What is the difference between RAIDZ1, RAIDZ2, and RAIDZ3?

RAIDZ1 uses a single parity block per stripe and can tolerate one disk failure. RAIDZ2 uses double parity and survives two simultaneous disk failures. RAIDZ3 uses triple parity and withstands three disk failures. As parity level increases, write performance decreases slightly and usable capacity shrinks, but resilience improves significantly. For pools with large disks where rebuild times are long, RAIDZ2 or RAIDZ3 is recommended.

Can I add a single disk to an existing RAIDZ vdev?

Historically, ZFS did not allow expanding a RAIDZ vdev by adding individual disks. Starting with OpenZFS 2.3 and later, RAIDZ expansion is supported via the zpool attach command for RAIDZ vdevs. On older versions, you can only add entire new vdevs to a pool or replace existing disks with larger ones and then run zpool online -e to expand.

How often should I run zpool scrub?

A monthly scrub is a good baseline for most production systems. Scrubbing reads every block in the pool and verifies its checksum, repairing any silent corruption from healthy copies.
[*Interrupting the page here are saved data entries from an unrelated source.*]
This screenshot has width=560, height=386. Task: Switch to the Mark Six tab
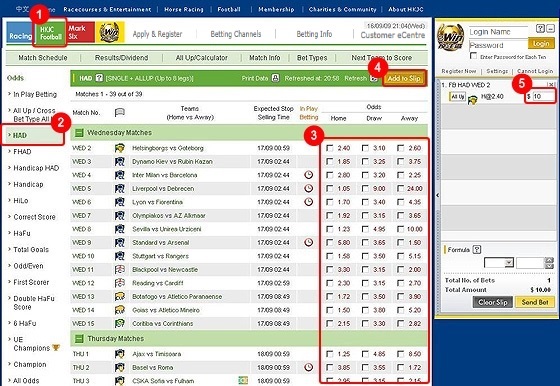[81, 32]
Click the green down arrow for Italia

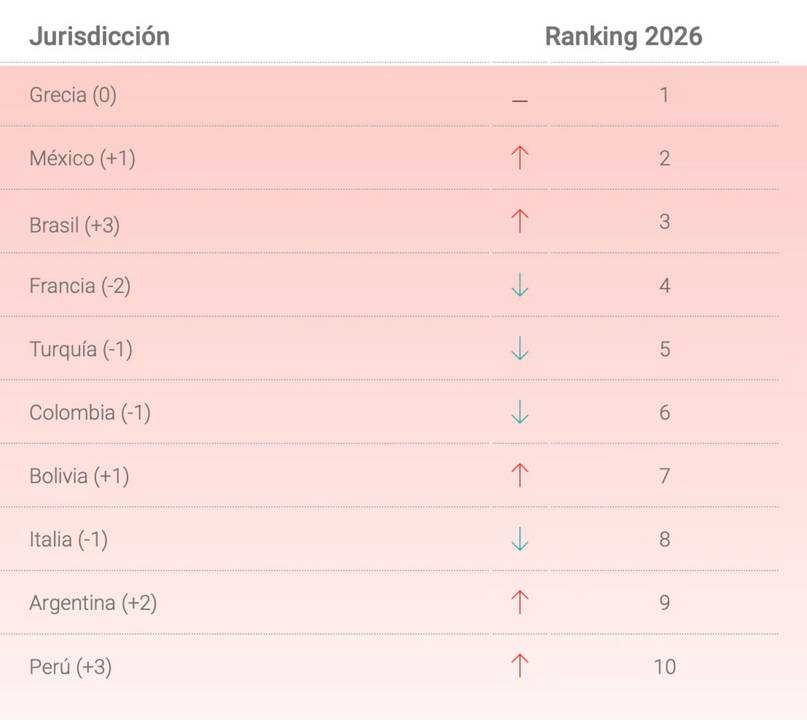tap(520, 539)
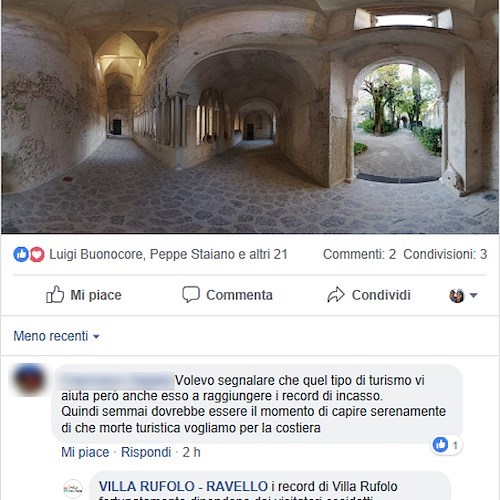Viewport: 500px width, 500px height.
Task: Click Mi piace under the comment
Action: pyautogui.click(x=85, y=452)
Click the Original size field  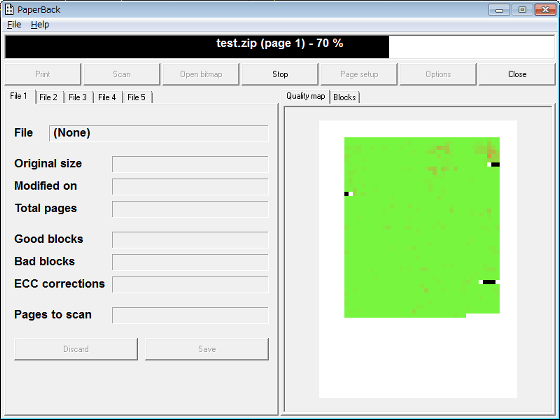coord(190,164)
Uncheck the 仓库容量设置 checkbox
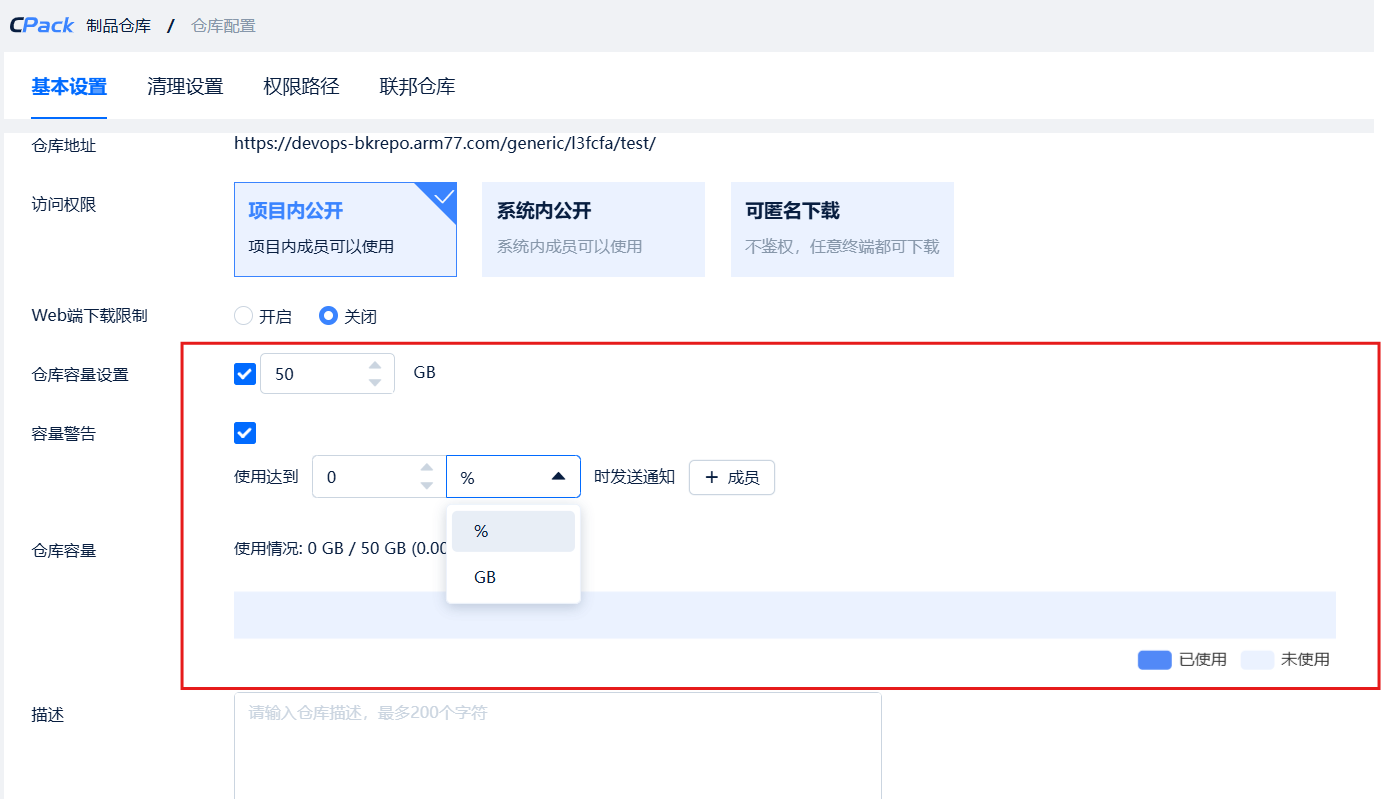Screen dimensions: 1381x799 point(244,374)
For mission-critical data or pools using consumer-grade drives, consider biweekly scrubs. You can schedule scrubs via cron or a systemd timer.

Does ZFS replace the need for hardware RAID?

Yes. ZFS manages redundancy at the software level using mirrors and RAIDZ, and it adds end-to-end checksumming that hardware RAID controllers do not provide. In fact, using a hardware RAID controller with ZFS is discouraged because it hides the individual disks from ZFS, preventing self-healing. Use disks in JBOD or passthrough mode instead.

ZFS Storage Pool Management on Linux: Complete Guide

ZFS is a combined file system and volume manager originally developed by Sun Microsystems. Unlike traditional Linux file systems like ext4 or XFS, ZFS manages the disks, redundancy, compression, snapshots, and integrity checking as a unified system. Each block written to disk is checksummed, and ZFS automatically detects and repairs silent data corruption — something no hardware RAID controller can do.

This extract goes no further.